GOAL OF THE EXERCISE: Which lines of the listing hold the string "computer"? Copy those lines.

MATERIAL SHOWN:
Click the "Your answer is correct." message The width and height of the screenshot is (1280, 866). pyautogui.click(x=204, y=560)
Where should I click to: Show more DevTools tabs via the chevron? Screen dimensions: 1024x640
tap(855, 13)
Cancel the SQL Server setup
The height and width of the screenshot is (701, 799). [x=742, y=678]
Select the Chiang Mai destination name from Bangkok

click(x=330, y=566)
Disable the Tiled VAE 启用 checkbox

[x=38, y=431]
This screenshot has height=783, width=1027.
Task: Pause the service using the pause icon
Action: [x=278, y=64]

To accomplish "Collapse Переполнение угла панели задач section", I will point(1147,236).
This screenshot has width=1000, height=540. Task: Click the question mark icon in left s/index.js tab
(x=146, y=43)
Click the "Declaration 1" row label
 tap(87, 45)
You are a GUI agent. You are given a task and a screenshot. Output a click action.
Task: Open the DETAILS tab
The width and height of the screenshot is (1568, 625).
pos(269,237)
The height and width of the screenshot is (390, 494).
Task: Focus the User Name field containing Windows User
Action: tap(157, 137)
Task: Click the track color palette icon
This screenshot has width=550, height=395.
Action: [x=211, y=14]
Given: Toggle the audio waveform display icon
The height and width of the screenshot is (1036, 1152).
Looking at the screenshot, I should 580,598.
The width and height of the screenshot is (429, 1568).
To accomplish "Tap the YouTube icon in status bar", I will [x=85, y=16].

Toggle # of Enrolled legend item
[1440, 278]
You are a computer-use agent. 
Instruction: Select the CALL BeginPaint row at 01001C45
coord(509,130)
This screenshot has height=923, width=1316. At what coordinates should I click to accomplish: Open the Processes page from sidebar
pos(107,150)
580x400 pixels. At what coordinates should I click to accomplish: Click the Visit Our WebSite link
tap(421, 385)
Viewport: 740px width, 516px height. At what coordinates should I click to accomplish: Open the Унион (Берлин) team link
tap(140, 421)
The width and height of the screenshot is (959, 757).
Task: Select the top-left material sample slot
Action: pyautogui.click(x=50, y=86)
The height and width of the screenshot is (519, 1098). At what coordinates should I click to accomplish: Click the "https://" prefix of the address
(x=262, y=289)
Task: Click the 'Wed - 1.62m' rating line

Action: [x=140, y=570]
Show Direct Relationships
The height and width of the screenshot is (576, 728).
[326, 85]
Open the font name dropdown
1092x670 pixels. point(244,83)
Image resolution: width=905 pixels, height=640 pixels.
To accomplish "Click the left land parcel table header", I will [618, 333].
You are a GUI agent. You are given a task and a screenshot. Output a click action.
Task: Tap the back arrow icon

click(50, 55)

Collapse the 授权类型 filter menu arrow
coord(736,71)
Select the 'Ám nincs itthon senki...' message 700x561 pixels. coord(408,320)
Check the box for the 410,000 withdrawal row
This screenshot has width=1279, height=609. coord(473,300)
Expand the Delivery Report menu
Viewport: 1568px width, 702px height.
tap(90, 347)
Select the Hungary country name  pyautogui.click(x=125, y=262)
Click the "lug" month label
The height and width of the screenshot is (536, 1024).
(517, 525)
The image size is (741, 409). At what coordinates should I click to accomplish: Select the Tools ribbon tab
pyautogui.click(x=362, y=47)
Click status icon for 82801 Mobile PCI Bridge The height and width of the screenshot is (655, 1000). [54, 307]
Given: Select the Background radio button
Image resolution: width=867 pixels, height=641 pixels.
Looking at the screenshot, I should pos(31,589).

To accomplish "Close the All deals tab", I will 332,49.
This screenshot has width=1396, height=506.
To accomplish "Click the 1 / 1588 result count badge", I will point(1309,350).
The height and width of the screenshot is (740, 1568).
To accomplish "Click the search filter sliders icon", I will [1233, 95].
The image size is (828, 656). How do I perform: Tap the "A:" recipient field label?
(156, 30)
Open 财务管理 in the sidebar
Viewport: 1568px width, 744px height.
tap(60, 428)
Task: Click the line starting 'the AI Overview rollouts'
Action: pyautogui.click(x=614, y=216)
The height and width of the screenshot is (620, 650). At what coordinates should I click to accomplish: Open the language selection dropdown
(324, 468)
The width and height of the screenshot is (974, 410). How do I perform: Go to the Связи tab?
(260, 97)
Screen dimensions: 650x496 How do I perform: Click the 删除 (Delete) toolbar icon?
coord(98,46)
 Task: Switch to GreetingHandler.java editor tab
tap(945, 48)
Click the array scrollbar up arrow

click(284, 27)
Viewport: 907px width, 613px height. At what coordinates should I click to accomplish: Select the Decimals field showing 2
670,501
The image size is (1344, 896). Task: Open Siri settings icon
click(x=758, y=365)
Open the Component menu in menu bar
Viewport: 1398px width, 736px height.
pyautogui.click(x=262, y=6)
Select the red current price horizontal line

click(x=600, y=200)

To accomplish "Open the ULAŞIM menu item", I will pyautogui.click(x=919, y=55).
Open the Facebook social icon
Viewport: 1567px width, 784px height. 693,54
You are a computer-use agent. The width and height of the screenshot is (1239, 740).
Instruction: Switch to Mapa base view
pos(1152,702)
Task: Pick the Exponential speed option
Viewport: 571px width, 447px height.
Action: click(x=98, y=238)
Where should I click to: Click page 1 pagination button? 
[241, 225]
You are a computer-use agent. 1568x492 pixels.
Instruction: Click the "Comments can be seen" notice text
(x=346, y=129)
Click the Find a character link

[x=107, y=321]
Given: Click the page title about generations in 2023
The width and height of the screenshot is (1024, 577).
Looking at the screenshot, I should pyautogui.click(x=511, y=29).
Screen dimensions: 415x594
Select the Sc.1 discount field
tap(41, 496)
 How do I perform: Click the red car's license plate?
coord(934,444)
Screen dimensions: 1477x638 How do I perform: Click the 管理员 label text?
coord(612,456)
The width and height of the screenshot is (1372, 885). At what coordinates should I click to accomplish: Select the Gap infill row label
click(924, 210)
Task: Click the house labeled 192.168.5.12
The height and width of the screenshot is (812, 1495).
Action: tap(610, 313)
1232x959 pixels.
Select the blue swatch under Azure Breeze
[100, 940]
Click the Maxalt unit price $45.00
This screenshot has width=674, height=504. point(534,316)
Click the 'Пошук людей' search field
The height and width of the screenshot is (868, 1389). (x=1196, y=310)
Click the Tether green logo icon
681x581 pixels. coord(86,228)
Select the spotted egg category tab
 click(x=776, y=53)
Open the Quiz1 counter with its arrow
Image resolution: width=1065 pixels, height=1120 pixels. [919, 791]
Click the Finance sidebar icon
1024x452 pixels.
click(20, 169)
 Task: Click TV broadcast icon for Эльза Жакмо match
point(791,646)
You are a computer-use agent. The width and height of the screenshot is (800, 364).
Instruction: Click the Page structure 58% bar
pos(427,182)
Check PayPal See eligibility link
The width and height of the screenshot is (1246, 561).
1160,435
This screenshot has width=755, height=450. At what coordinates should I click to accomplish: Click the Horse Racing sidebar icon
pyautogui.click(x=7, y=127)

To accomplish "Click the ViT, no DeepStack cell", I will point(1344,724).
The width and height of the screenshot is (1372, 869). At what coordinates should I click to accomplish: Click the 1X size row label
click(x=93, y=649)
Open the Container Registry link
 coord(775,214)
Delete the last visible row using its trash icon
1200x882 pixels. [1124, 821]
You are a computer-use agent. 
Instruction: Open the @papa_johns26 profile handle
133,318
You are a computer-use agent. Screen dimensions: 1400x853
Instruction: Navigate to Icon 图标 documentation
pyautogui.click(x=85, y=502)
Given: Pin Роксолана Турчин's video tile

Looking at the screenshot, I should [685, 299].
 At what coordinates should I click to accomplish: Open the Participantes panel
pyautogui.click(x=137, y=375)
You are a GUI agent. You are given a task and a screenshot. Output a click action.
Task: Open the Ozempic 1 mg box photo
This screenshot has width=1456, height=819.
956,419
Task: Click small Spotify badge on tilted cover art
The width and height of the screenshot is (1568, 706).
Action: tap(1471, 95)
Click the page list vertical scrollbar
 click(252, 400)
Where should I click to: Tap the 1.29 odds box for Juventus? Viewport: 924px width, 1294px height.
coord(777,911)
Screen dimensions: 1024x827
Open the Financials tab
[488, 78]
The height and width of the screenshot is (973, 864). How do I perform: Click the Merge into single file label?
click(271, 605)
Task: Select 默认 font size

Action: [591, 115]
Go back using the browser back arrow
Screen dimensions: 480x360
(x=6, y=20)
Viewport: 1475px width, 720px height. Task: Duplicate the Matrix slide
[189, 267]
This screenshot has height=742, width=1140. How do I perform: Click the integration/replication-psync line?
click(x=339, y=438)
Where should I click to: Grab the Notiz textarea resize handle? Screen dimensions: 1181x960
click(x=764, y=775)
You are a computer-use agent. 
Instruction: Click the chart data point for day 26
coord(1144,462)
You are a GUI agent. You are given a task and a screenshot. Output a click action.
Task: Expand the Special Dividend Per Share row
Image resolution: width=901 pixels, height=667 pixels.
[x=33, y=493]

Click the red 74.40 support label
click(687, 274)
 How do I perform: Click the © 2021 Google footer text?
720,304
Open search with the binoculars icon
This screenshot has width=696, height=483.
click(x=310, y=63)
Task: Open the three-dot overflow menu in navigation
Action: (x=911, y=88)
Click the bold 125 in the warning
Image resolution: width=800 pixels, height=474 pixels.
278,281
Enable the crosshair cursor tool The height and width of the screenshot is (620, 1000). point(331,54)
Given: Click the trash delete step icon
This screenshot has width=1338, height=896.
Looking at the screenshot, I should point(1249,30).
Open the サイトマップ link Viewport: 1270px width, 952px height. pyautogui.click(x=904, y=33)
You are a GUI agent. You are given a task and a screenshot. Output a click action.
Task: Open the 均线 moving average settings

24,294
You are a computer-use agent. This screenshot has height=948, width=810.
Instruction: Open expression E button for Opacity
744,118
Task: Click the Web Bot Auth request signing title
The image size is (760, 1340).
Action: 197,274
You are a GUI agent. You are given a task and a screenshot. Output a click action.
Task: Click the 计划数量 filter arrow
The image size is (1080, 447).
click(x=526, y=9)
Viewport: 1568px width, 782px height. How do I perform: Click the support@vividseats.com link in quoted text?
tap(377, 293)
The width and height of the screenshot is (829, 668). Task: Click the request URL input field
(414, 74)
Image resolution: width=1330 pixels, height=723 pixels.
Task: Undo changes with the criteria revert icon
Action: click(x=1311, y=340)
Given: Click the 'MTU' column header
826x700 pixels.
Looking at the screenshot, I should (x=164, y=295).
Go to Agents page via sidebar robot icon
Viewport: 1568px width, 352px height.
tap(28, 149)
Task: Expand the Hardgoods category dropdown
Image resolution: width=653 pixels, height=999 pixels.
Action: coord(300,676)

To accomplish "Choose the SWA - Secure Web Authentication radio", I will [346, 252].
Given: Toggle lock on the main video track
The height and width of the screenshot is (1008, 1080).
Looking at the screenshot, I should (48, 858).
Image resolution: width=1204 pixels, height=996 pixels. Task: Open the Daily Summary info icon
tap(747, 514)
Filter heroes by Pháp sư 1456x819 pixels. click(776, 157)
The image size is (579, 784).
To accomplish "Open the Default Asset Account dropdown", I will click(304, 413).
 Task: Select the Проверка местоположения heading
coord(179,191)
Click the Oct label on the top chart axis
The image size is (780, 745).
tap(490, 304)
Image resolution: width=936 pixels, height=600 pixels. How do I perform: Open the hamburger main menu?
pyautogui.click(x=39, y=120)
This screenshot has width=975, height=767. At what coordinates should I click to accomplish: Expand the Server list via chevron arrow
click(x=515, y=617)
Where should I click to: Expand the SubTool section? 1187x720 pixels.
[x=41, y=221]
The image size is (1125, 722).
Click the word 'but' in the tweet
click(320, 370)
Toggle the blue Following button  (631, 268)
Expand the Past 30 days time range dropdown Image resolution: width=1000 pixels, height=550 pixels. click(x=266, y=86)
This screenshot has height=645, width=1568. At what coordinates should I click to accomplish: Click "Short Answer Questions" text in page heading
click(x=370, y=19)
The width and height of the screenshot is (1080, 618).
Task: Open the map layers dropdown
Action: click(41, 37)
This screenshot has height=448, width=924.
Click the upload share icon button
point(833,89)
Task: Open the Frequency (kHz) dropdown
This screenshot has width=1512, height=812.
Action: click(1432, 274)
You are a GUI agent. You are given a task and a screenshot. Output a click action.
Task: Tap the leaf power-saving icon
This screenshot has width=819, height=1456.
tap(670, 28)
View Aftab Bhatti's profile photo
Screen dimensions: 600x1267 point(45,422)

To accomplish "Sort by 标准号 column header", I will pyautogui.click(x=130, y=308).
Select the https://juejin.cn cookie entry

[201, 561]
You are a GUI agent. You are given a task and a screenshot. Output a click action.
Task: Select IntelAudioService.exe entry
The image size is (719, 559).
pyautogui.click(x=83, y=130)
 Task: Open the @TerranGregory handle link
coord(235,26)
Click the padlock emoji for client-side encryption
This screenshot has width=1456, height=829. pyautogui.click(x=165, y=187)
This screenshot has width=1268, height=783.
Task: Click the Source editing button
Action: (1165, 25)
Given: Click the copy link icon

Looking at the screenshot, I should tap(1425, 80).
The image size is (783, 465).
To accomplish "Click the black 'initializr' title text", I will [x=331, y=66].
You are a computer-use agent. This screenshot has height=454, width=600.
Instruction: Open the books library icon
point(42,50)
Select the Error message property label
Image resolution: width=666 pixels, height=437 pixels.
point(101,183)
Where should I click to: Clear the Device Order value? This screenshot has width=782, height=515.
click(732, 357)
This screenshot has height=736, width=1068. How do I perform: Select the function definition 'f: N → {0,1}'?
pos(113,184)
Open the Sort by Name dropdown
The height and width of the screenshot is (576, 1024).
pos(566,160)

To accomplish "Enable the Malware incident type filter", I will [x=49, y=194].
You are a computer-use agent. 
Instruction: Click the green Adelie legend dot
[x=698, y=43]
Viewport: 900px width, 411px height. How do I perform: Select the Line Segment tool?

ANSWER TO THE PROBLEM:
You are a computer-use agent. 
You are a computer-use agent. The width and height of the screenshot is (1239, 740).
You are a computer-use agent. 1568x492 pixels.
You are a computer-use agent. The width and height of the screenshot is (800, 364).
You are a computer-use agent. 
You are a computer-use agent. Screen dimensions: 1400x853
You are a computer-use agent. 
You are a computer-use agent. This screenshot has height=948, width=810.
You are a computer-use agent. This screenshot has height=454, width=600.
You are a computer-use agent. 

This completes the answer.